#### Instructions for the task
No pictures belong in the copy. Set down exactly the lines from the one that contains "Where should I" through the end of the data.
>>
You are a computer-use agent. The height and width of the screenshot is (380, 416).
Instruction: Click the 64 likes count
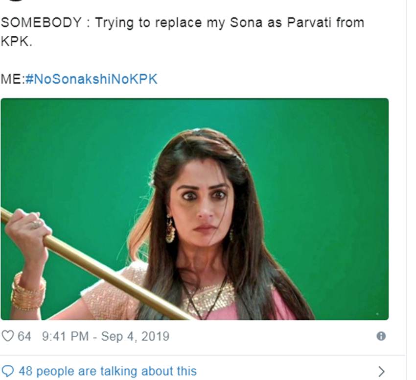pos(24,336)

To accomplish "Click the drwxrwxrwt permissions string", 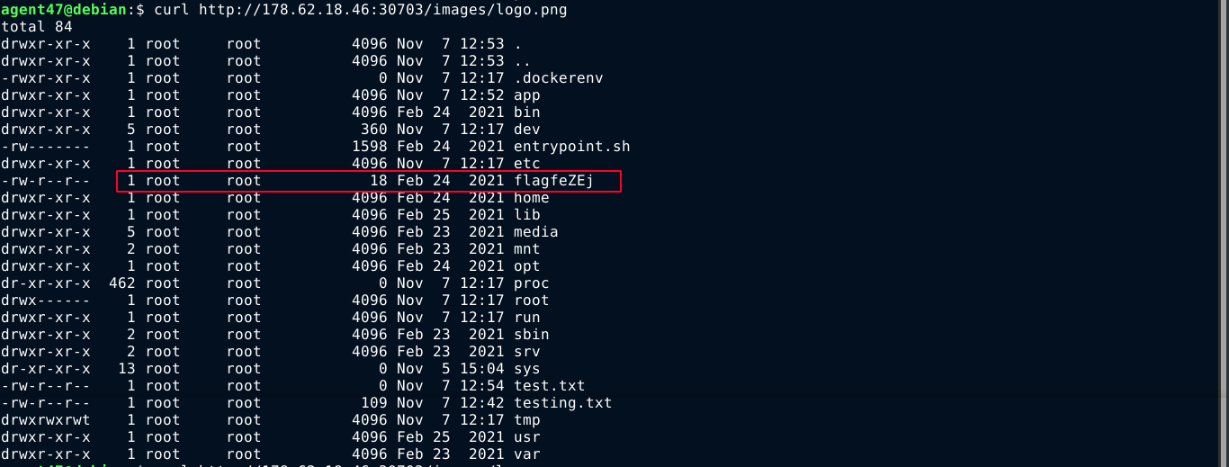I will [46, 420].
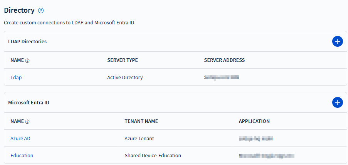Select the Active Directory server type cell
The width and height of the screenshot is (348, 165).
click(x=125, y=78)
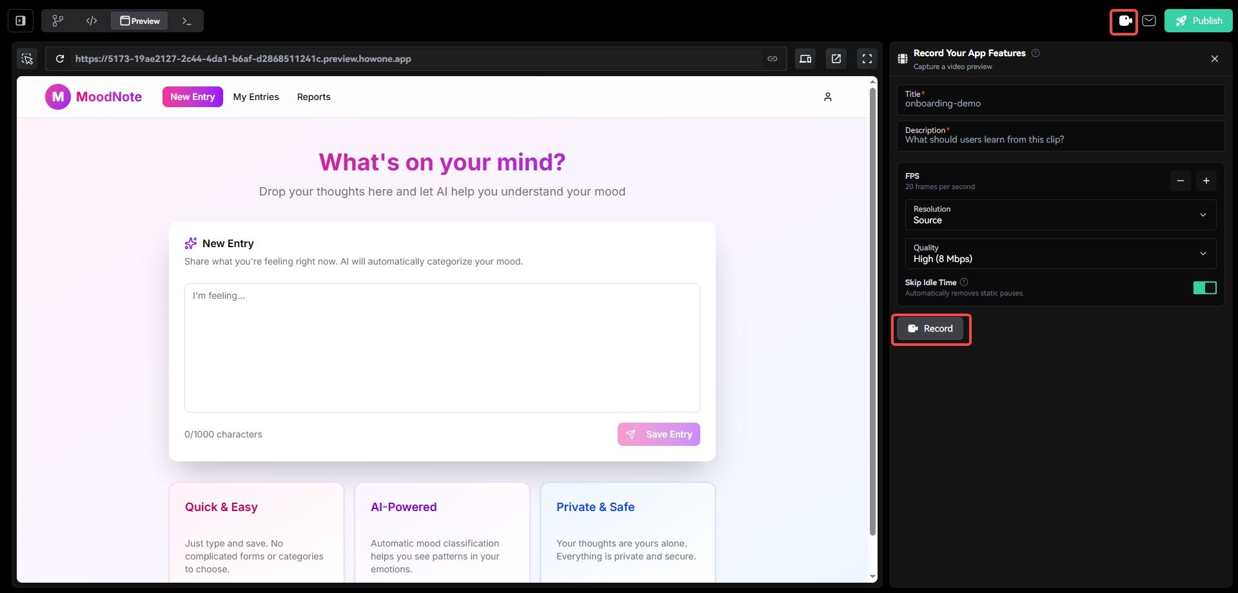
Task: Switch to the code view icon
Action: [92, 21]
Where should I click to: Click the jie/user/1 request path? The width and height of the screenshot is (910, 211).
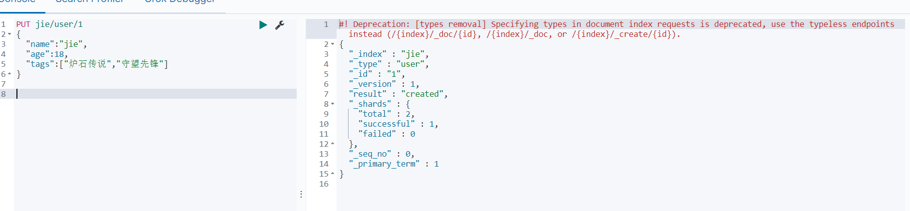click(59, 24)
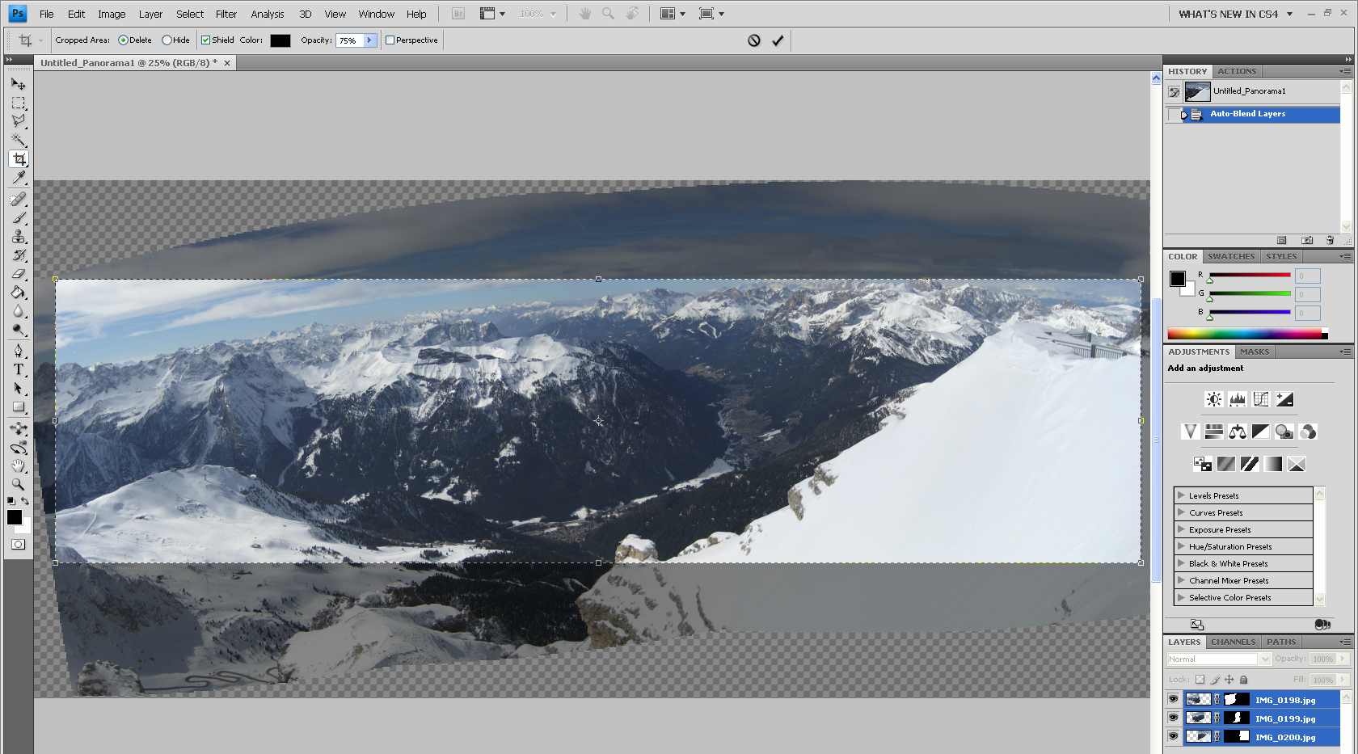Open the shield Opacity dropdown arrow
1358x754 pixels.
[x=369, y=40]
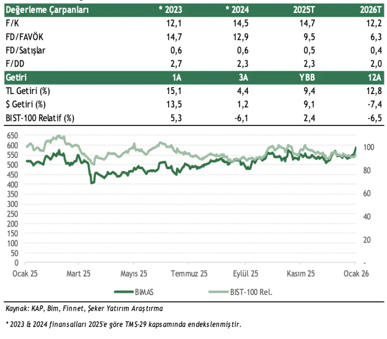Select the Değerleme Çarpanları header cell
Image resolution: width=387 pixels, height=339 pixels.
tap(48, 9)

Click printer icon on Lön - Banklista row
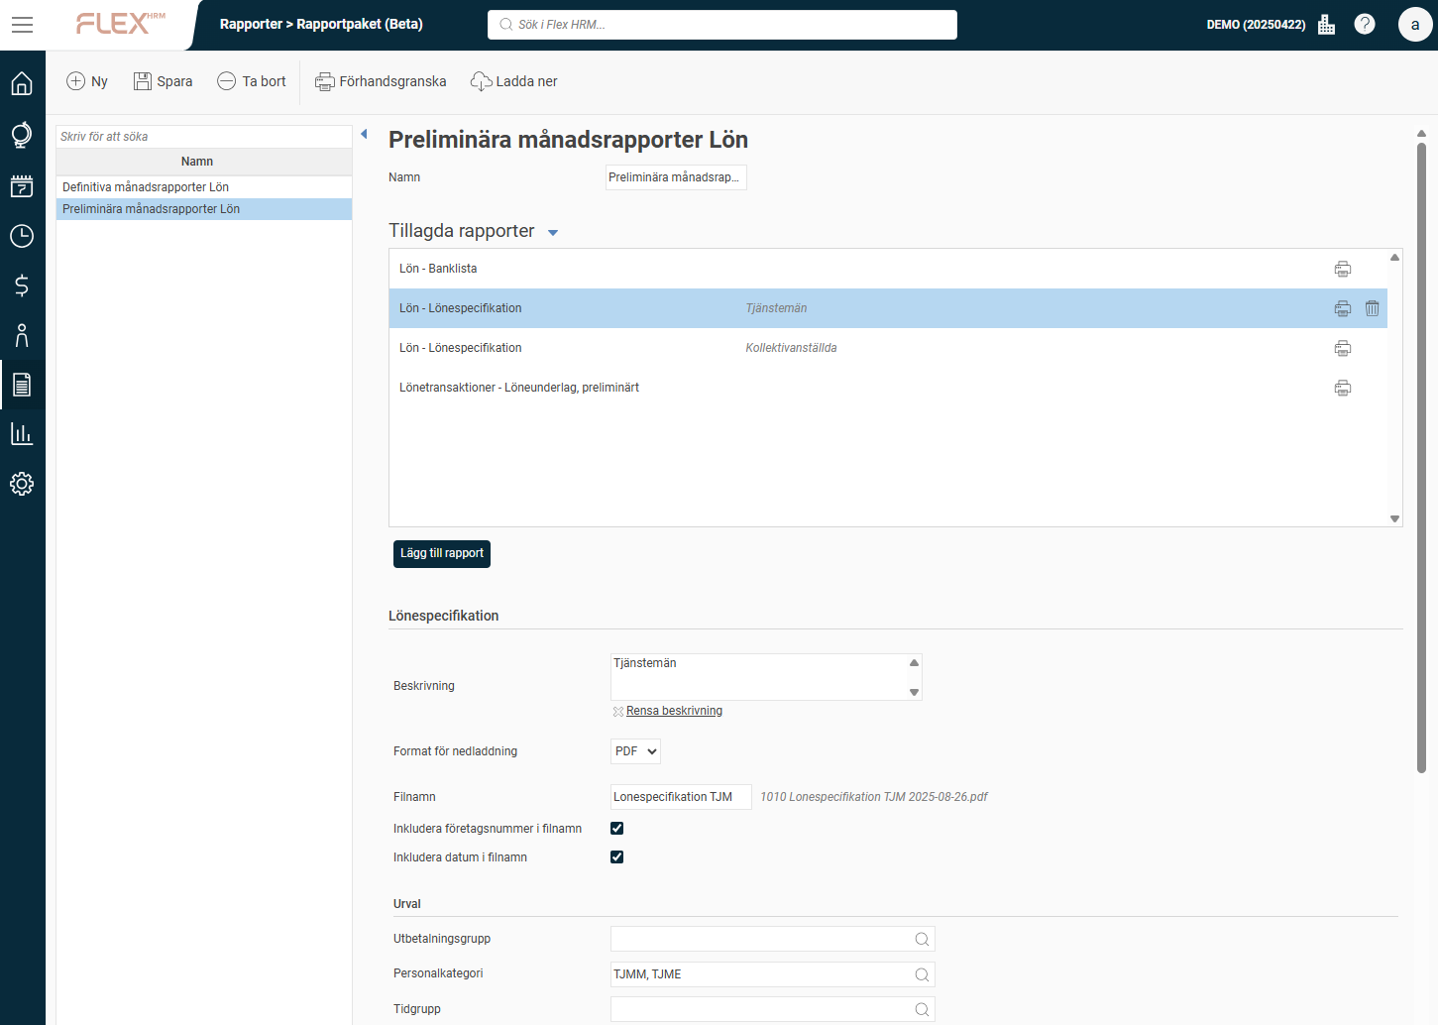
<<
#### Answer to this problem
Where should I click to: Click the jie/user/1 request path? The width and height of the screenshot is (910, 211).
click(59, 24)
Open the shield Opacity dropdown arrow
1358x754 pixels.
[x=369, y=40]
Select the Değerleme Çarpanları header cell
Image resolution: width=387 pixels, height=339 pixels.
tap(48, 9)

Click printer icon on Lön - Banklista row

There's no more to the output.